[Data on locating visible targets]
================
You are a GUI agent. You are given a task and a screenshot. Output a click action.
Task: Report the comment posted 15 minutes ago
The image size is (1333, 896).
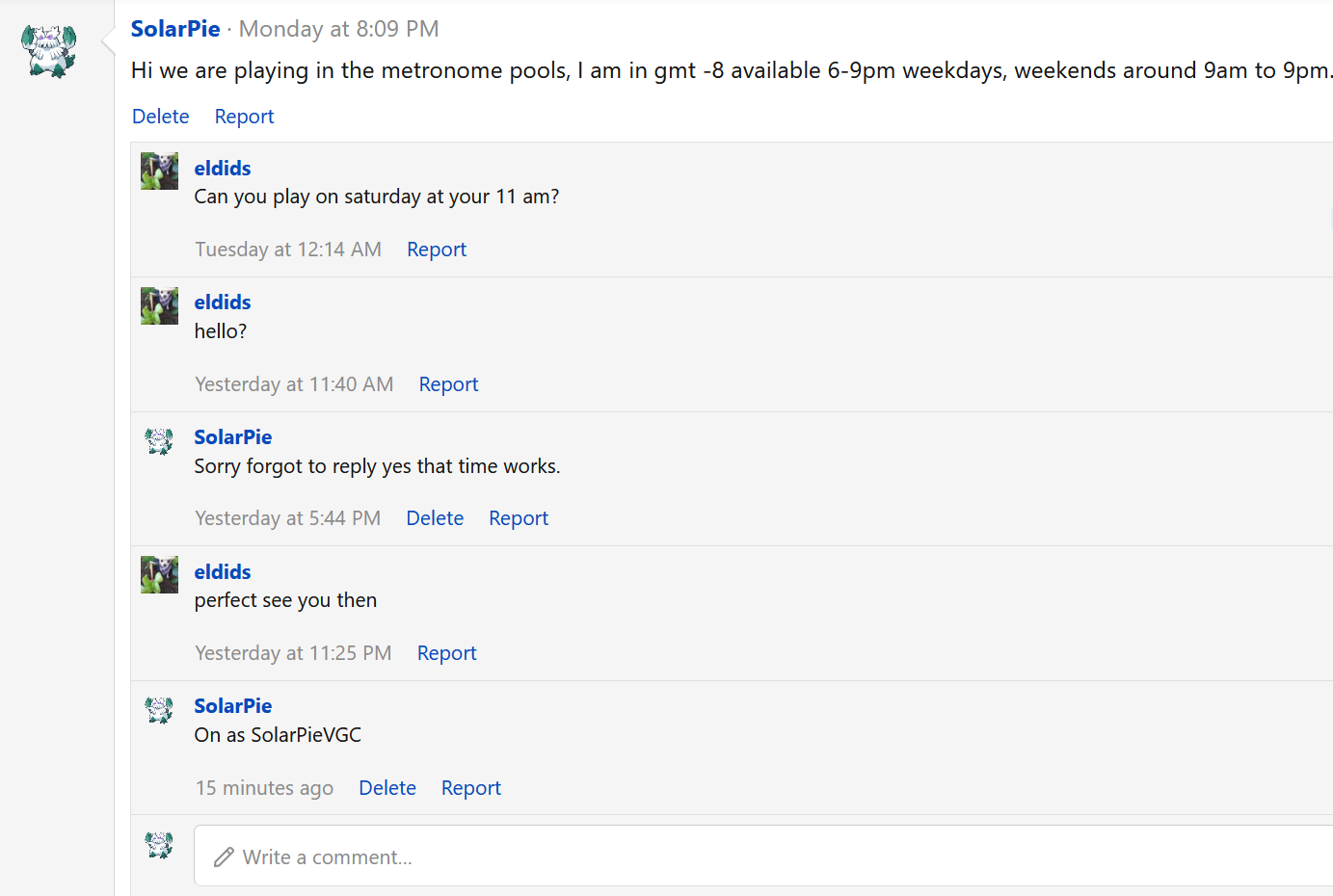click(470, 788)
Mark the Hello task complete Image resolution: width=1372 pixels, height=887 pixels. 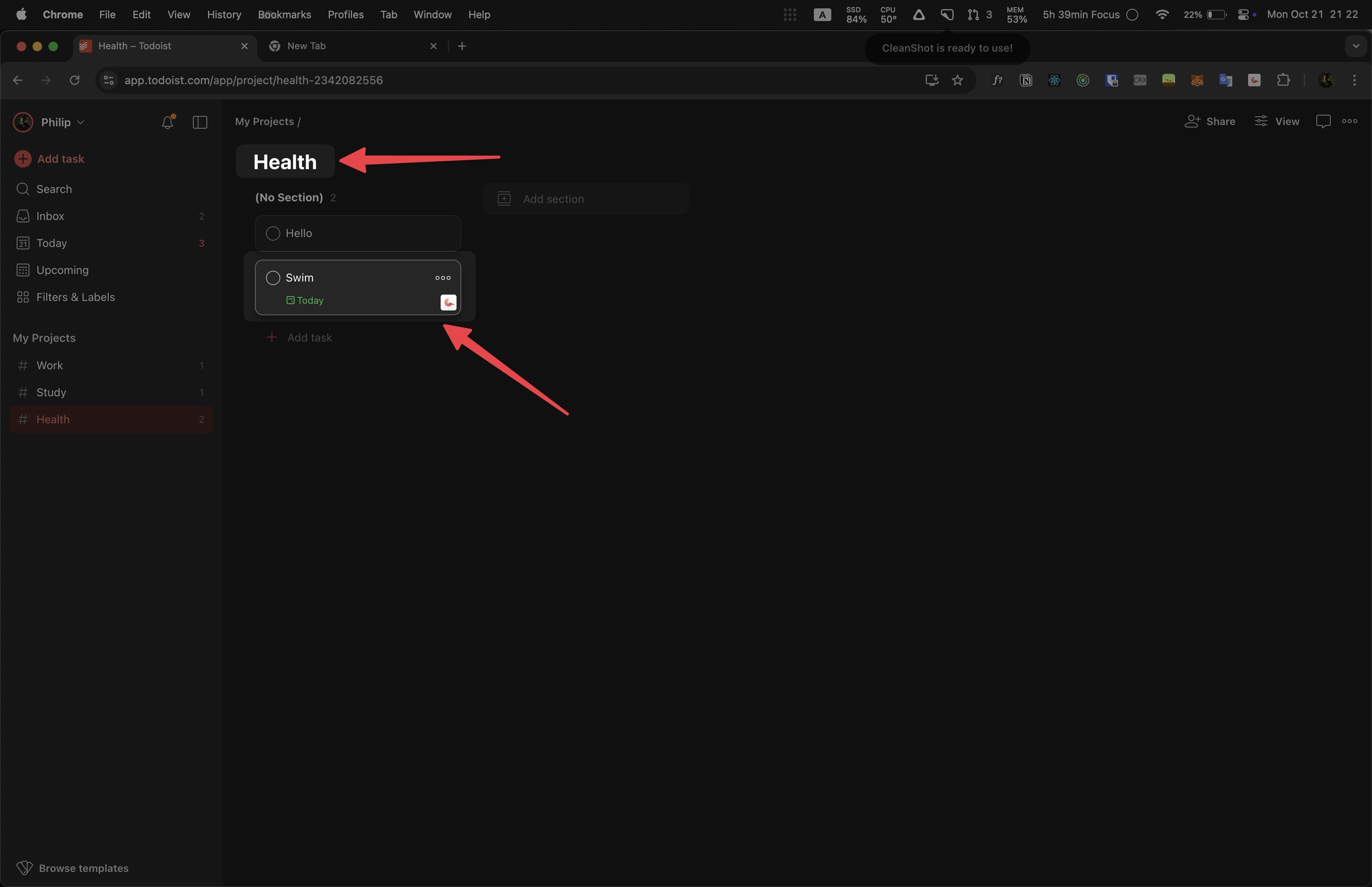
================
● Problem description
Return these lines word for word, leaving out the pictures.

● Output
You are a GUI agent. You are given a task and a screenshot. Output a click action.
Task: Report the comment posted 15 minutes ago
The image size is (1333, 896).
click(470, 788)
Mark the Hello task complete Image resolution: width=1372 pixels, height=887 pixels. 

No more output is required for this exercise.